Written instruction A:
Lay out each line of the records below the news story as a Markdown table with the columns "Row" and "Record line," numbering the rows and skipping blank lines. Leave the pictures out.

## BEGIN Text excerpt

From the desk of Jeremy Borden, USO Staff Writer:

Army Lieutenant Colonel Marc Hoffmeister says his whole experience with National Geographic has been one surprise after the other. But none was bigger than learning that he’d tied for first place as the organization’s Adventurer of the Year.

Hoffmeister, who was wounded in a roadside blast in Iraq in 2007, organized a group of wounded warriors to climb Mount McKinley, also known as Denali, the highest mountain peak in North America in June 2009.

[caption id=“attachment_1227” align=“alignleft” width=“300” caption=“Lieutenant Colonel Marc Hoffmeister summits Denali. DoD photo. ”][/caption]

He said he was more than a little shocked to be named one of the magazine’s Adventurers of the Year. “I frankly was pretty surprised to even be ranked amongst them,” he said from his home in Eagle River, Alaska.

It also shocked him that readers honored him as their Readers’ Choice Adventurer of the Year on Thursday.

He credits his team – the accomplishment is a group one, he says – but can’t put his finger on what put his story above the rest. “I don’t know what singled us out at all,” he said.

## END Text excerpt
## BEGIN Exercise data

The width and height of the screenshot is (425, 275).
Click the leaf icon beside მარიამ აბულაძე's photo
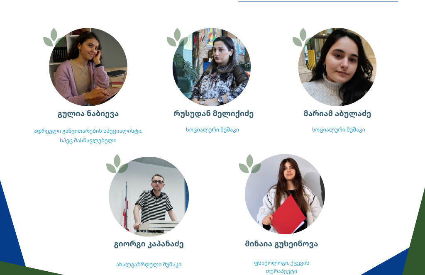tap(303, 37)
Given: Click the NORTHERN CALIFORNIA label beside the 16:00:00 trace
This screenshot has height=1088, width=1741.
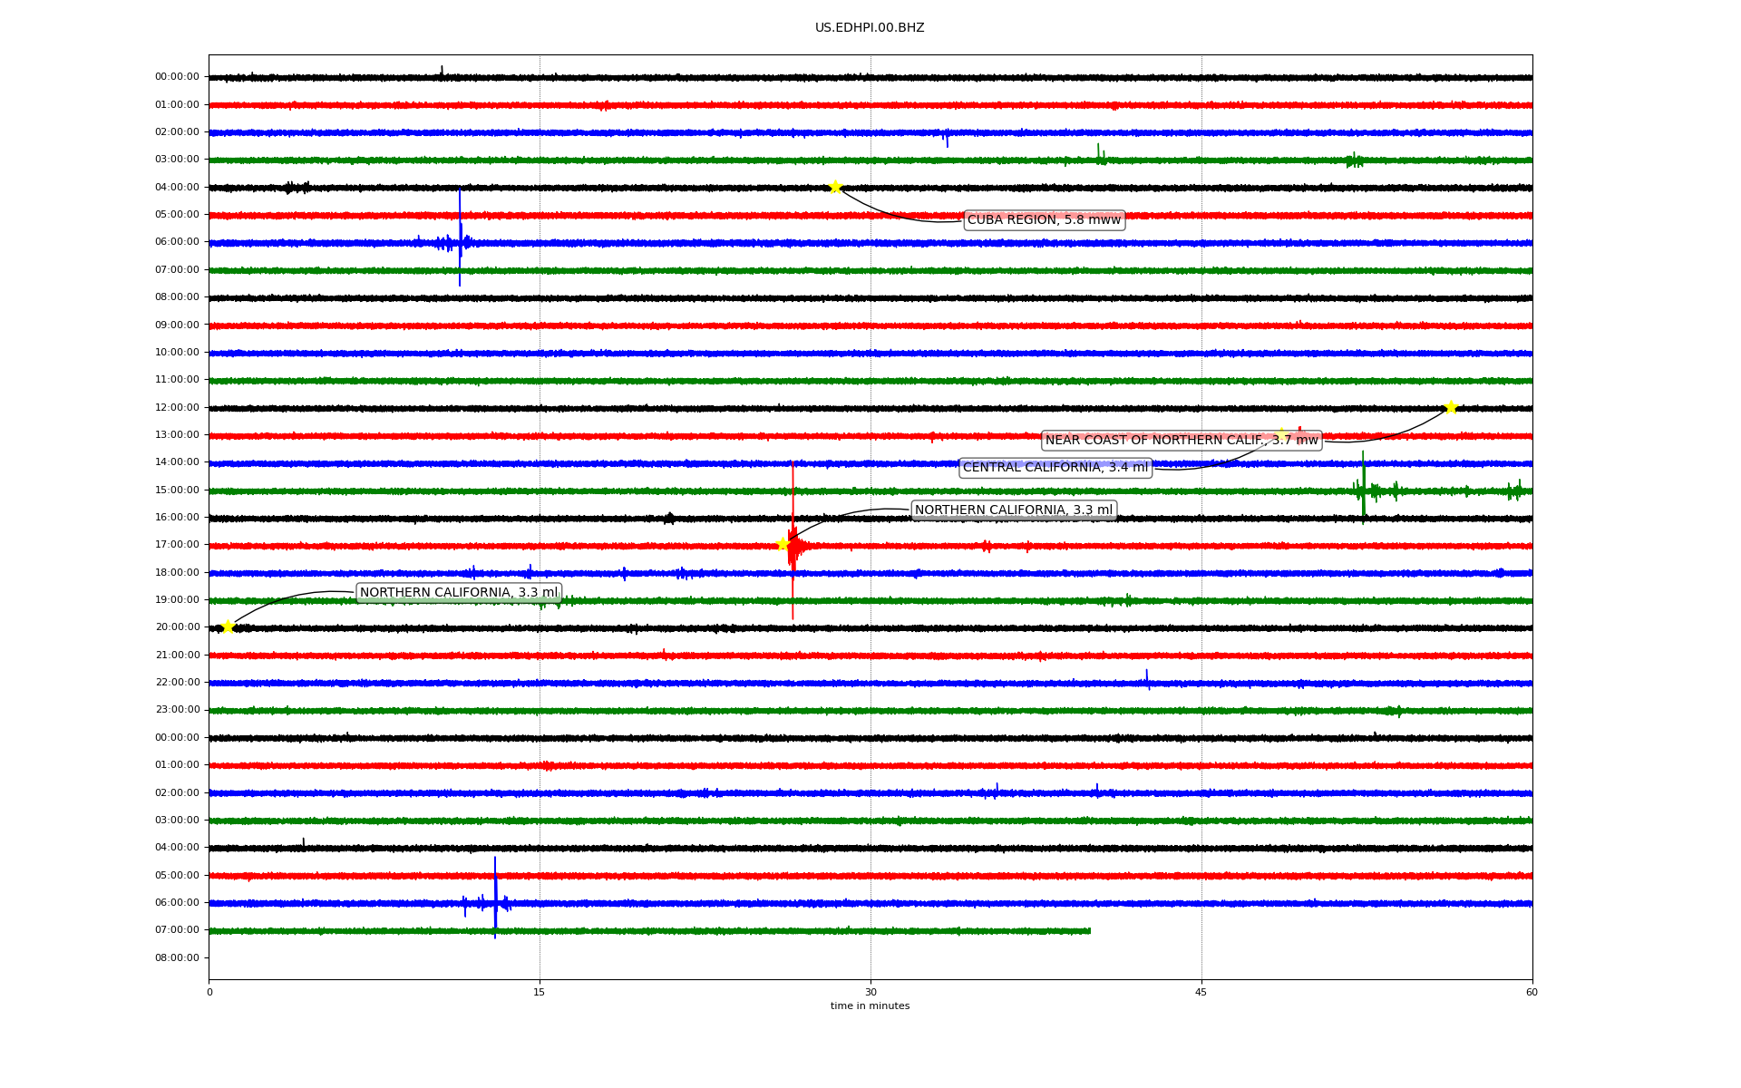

## END Exercise data

Written instruction B:
Continue the news story about Lieutenant Colonel Marc Hoffmeister's Denali climb after its last sentence.

Written response A:
| Row | Record line |
|---|---|
| 1 | The width and height of the screenshot is (425, 275). |
| 2 | Click the leaf icon beside მარიამ აბულაძე's photo |
| 3 | tap(303, 37) |
| 4 | Given: Click the NORTHERN CALIFORNIA label beside the 16:00:00 trace |
| 5 | This screenshot has height=1088, width=1741. |

Written response B:
Hoffmeister went up against accomplished adventurers, like the astronaut known as “the Hubble repairman,” and tied for first place in the readers’ choice contest with Albert Yu-Min Lin, who organized a treacherous expedition into Mongolia to search for the lost tomb of Genghis Khan.

As Hoffmeister and Lin pulled away from the pack in the competition’s last weeks, the soldier wondered what his chances were.

“It’s the modern age of technology. You ‘Google’ the competition,” Hoffmeister said.

When he found out about Lin’s University of California-San Diego connections, he joked he was worried that “[Lin’s] got the whole school at his disposal. Can’t you just [take students] to the computer lab every other day and vote?”

Despite what he considered steep odds, Hoffmeister organized and assembled his own social network. Army officials and even senators gravitated to his story, helping put the word out through e-mail chains, news stories and social media Web sites. Hoffmeister knew it was working when he started hearing from long lost friends.

But it was Hoffmeister’s story of four wounded warriors training for a year and spending a month summiting a treacherous peak that resonated around the country. When Hoffmeister was beginning his own recovery, he knew the mountain climb could change wounded warriors’ lives. But first, he had his own burdens to over come…Read the full blog post from “On the Frontlines” and see Army Lieutenant Colonel Marc Hoffmeister’s full story online at ON★PATROL, the magazine of the USO.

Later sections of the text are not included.